● **REQUIRED TASK**:
Starting with the line that contains "Given: Enable the" and continuing through the line that contains "coord(775,446)", rewrite those entries as a numbered list with any blank lines omitted.
:: MATERIALS PROVIDED ::
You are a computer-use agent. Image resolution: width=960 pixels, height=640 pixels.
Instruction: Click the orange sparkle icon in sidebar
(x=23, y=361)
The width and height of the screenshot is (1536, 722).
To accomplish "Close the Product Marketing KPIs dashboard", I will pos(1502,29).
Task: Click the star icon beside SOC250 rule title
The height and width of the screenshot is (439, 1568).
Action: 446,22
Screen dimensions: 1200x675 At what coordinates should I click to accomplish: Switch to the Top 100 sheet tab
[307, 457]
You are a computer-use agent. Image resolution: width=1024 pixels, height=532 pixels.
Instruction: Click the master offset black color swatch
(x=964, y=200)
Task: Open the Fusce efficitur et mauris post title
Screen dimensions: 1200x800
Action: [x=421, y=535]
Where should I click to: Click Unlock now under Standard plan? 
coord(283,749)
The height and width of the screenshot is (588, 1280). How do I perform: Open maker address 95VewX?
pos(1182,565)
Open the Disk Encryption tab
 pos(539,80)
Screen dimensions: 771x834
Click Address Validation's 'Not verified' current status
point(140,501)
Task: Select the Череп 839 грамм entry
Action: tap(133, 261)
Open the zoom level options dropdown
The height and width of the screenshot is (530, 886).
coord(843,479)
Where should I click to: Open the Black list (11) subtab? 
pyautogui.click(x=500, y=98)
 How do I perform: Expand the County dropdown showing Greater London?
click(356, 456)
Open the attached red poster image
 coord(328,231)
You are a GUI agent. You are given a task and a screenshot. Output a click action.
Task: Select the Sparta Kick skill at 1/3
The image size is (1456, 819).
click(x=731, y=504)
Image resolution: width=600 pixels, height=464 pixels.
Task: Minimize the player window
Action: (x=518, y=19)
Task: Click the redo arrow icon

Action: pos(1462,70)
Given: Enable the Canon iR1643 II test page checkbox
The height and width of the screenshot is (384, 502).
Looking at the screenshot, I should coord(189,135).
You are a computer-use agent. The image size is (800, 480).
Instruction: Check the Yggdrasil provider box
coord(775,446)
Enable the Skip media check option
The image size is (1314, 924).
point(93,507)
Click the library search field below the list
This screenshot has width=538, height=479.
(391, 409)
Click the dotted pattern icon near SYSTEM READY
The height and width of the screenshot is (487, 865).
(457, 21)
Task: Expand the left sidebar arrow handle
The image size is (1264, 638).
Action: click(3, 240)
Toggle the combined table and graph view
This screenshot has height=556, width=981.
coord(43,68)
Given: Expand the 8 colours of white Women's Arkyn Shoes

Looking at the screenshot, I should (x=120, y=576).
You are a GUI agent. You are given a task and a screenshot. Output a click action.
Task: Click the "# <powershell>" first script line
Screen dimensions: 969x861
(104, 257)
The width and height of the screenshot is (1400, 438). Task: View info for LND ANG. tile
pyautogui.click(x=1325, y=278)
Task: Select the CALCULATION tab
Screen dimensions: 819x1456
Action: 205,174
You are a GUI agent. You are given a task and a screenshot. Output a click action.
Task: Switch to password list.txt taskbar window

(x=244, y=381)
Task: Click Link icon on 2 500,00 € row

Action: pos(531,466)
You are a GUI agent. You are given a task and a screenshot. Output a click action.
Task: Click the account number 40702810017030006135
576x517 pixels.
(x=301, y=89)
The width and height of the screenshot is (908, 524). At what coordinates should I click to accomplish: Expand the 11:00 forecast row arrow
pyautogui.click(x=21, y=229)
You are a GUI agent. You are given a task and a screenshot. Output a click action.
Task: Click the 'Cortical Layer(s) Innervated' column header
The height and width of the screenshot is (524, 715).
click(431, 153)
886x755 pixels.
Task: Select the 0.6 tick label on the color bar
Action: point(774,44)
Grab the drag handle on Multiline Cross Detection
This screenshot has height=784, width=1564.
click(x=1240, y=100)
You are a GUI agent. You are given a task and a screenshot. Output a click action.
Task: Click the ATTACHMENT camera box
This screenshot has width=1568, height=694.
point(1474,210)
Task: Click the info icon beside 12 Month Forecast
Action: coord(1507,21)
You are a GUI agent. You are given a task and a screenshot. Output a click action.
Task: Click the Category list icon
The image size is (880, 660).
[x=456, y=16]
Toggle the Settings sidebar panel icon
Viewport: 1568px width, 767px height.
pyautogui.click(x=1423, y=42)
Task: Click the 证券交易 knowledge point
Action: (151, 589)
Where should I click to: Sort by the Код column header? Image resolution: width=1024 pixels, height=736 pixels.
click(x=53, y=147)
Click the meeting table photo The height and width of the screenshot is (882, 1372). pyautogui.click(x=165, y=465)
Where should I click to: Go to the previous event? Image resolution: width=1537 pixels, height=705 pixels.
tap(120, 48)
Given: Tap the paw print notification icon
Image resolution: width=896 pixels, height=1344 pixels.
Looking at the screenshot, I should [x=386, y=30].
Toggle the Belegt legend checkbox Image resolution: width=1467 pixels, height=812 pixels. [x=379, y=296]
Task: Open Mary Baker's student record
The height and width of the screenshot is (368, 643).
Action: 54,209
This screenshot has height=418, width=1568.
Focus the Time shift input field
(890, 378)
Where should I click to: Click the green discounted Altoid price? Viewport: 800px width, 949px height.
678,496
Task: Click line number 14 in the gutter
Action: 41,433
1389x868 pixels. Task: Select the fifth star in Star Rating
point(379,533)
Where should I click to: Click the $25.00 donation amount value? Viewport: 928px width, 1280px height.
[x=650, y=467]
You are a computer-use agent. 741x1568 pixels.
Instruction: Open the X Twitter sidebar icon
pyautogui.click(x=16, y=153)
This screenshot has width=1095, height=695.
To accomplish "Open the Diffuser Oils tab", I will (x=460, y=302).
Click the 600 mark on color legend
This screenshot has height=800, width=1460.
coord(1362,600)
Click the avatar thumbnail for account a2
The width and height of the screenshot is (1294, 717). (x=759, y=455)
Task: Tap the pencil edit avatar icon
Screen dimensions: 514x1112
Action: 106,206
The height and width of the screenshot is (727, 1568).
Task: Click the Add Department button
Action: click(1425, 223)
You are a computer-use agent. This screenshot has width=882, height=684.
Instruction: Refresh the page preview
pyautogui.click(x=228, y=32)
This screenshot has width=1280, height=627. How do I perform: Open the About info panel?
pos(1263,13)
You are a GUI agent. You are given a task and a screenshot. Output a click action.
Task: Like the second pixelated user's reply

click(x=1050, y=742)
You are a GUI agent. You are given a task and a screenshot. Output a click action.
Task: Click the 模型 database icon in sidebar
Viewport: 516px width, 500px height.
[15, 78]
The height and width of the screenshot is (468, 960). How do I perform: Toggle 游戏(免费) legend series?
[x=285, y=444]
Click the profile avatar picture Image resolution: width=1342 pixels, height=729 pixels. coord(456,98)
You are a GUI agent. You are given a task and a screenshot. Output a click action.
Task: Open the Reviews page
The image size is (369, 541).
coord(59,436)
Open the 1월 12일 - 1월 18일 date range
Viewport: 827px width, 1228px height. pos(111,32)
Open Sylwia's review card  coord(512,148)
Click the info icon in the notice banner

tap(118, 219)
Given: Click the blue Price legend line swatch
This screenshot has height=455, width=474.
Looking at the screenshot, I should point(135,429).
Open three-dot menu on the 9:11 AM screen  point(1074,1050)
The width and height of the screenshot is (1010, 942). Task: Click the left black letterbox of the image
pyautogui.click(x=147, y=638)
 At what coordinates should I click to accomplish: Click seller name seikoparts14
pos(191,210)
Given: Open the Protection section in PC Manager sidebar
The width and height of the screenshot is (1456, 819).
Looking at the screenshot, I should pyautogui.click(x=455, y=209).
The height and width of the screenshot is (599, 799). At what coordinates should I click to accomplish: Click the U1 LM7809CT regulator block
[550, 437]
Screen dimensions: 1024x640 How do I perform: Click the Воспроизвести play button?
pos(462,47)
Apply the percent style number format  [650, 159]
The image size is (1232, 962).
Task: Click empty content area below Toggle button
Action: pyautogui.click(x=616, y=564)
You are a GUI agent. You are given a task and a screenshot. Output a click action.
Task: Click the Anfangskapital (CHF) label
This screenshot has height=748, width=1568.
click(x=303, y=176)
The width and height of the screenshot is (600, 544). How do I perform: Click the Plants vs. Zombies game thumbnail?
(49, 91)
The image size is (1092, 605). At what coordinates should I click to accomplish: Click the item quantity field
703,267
:::
● **WRITTEN ANSWER**:
1. Given: Enable the Canon iR1643 II test page checkbox
2. The height and width of the screenshot is (384, 502).
3. Looking at the screenshot, I should coord(189,135).
4. You are a computer-use agent. The image size is (800, 480).
5. Instruction: Check the Yggdrasil provider box
6. coord(775,446)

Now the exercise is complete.